Jelodan wraz z msistrzem i Yanushem wyszli jako pierwsi z nadświetlnej. Trafili wprost na dwa statki najemników.
- Bracia, robimy tak samo jak na treningu - powiedział mistrz Uaim. - Trzymamy szyk i każdy pilnuje swoich pleców. Nie ma miejsca na powtórki.
- Zrozumiałem! - potwierdził Yanush
- Dawaj Yanush, firmowe paliwo! - krzyknął Jelodan
Dwóch padawanów wyprzedziło swojego mistrza i ruszyło w pościg.

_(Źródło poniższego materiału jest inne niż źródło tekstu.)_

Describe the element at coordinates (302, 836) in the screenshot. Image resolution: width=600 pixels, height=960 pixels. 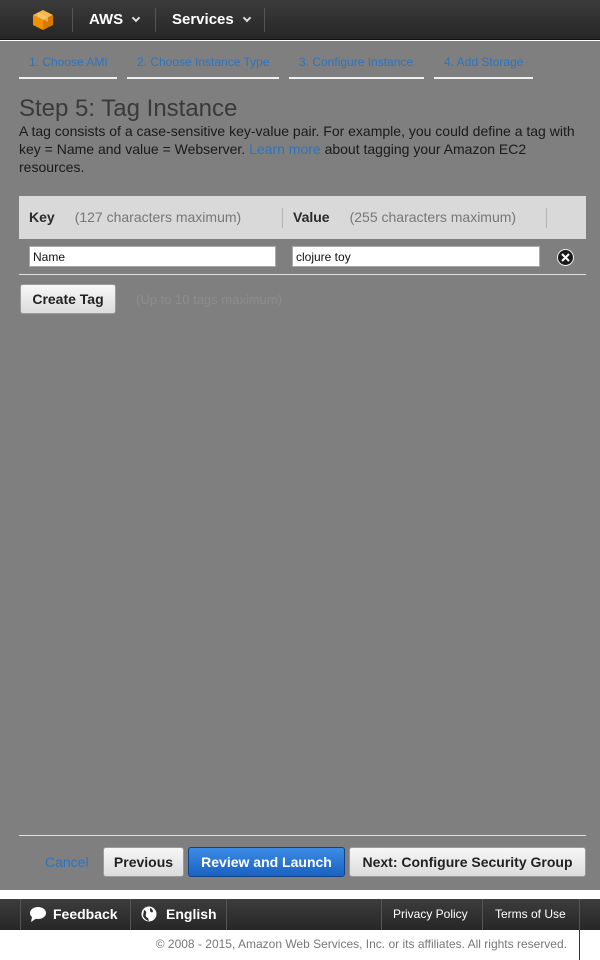
I see `footer-divider` at that location.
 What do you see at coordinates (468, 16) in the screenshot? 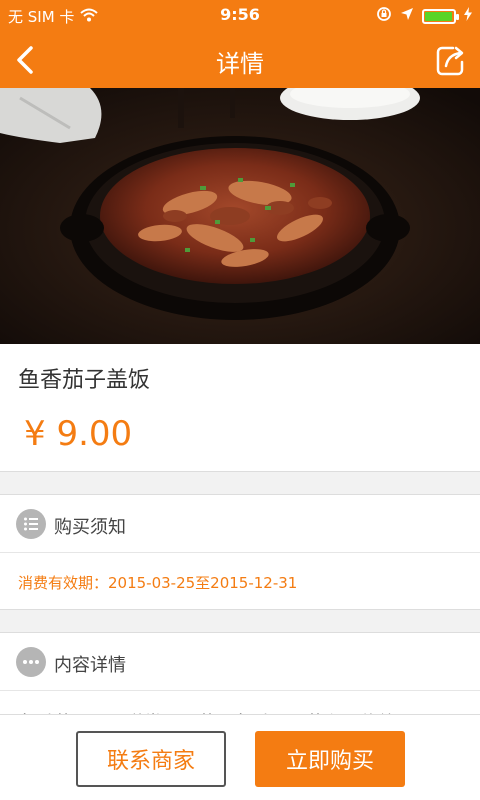
I see `charging-icon` at bounding box center [468, 16].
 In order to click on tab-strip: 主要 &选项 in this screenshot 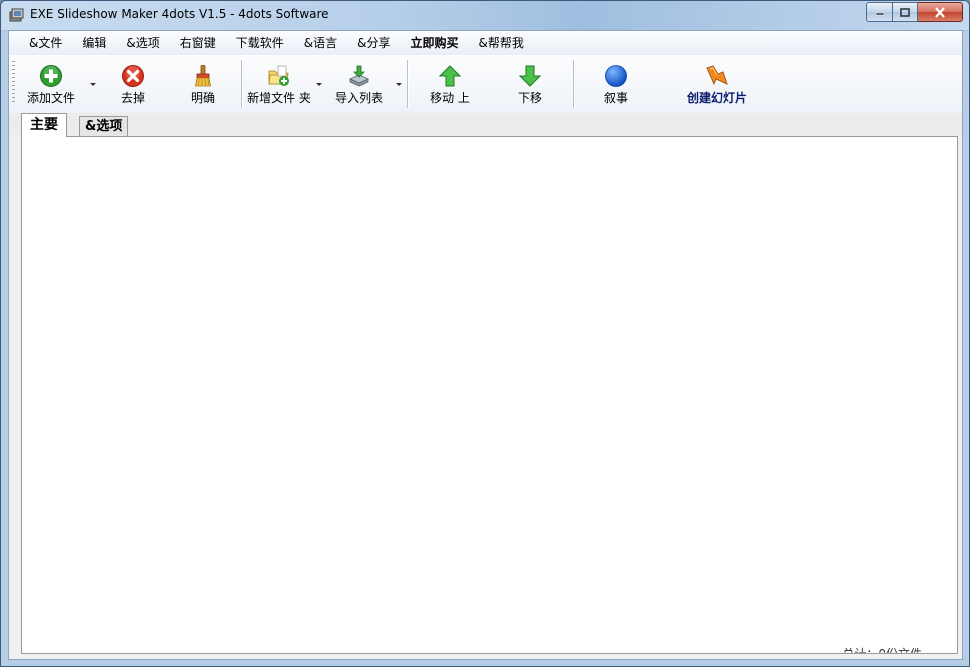, I will do `click(486, 125)`.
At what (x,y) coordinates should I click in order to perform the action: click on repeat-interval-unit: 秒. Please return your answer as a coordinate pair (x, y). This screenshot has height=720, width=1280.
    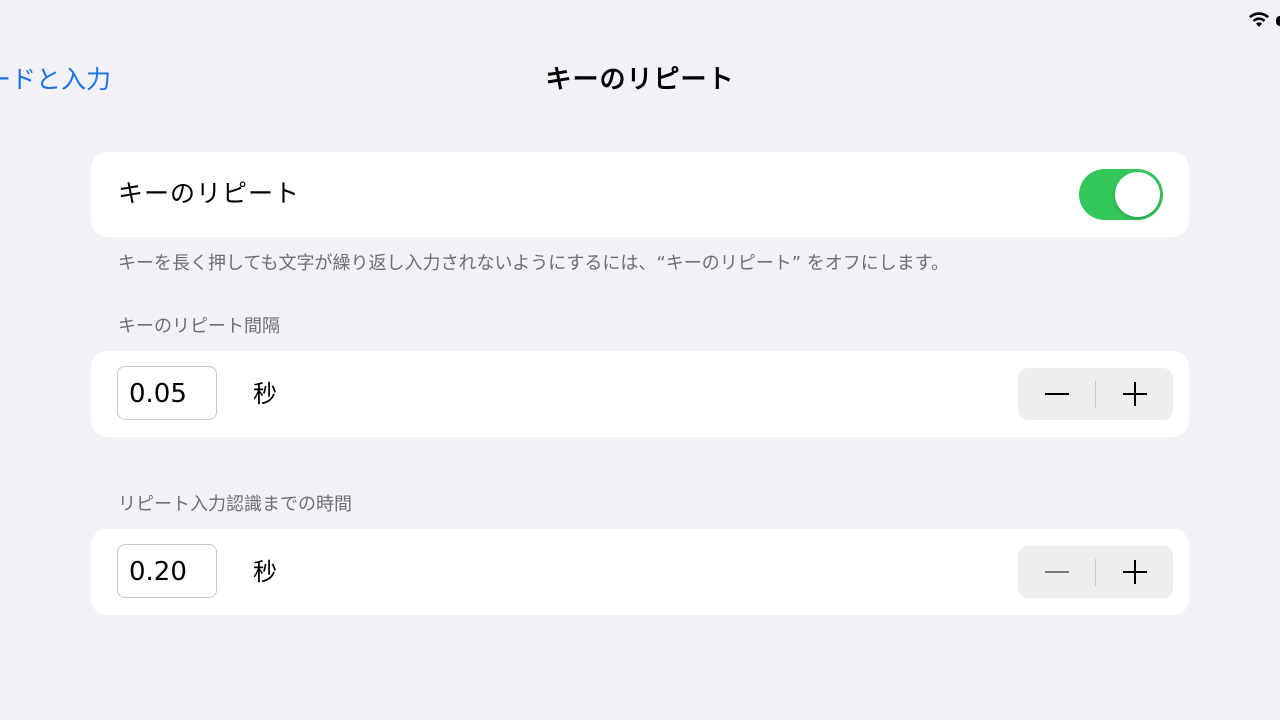
    Looking at the image, I should click on (265, 394).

- Yanush, strzelaj tak, hmm, nie celuj w myśliwce, tylko tak dookoła.
- Dlaczego?
- Jeden: i tak nie trafiasz. Primo: jak będziesz strzelał dookoła, to oni się przestraszą o taki zwrot zrobią i fruuu prosto w laserki.
- Jelodan ty to się taktyki wojennej chyba w melino jaskinie uczyłeś. Podleć bliżej, to ja tak jak snaaajper. Jeb z laserkaaa!
- Dobra, zaskoczymy ich z góry i zesramy się na nich laserami, jak czapla w bajoro. Yanush sraj ile fabryka dała!
- O jeezuuu...
To były ostatnie słowa Yanusha przed eksplozją jego myśliwca.
- Uważaj!! - wydarł się mistrz Uaim
Jelodan tylko zauważył jak myśliwiec przed nim zatrzymuje się w miejscu. Wcisnął hamulec do oporu ale nic to nie dało, klocki były starte.
#!$%@?! No tak, przeglądy podbijane na lewo - Więcej nie udało mu się pomyśleć. Ręka poszła w stronę dźwigni katapulty...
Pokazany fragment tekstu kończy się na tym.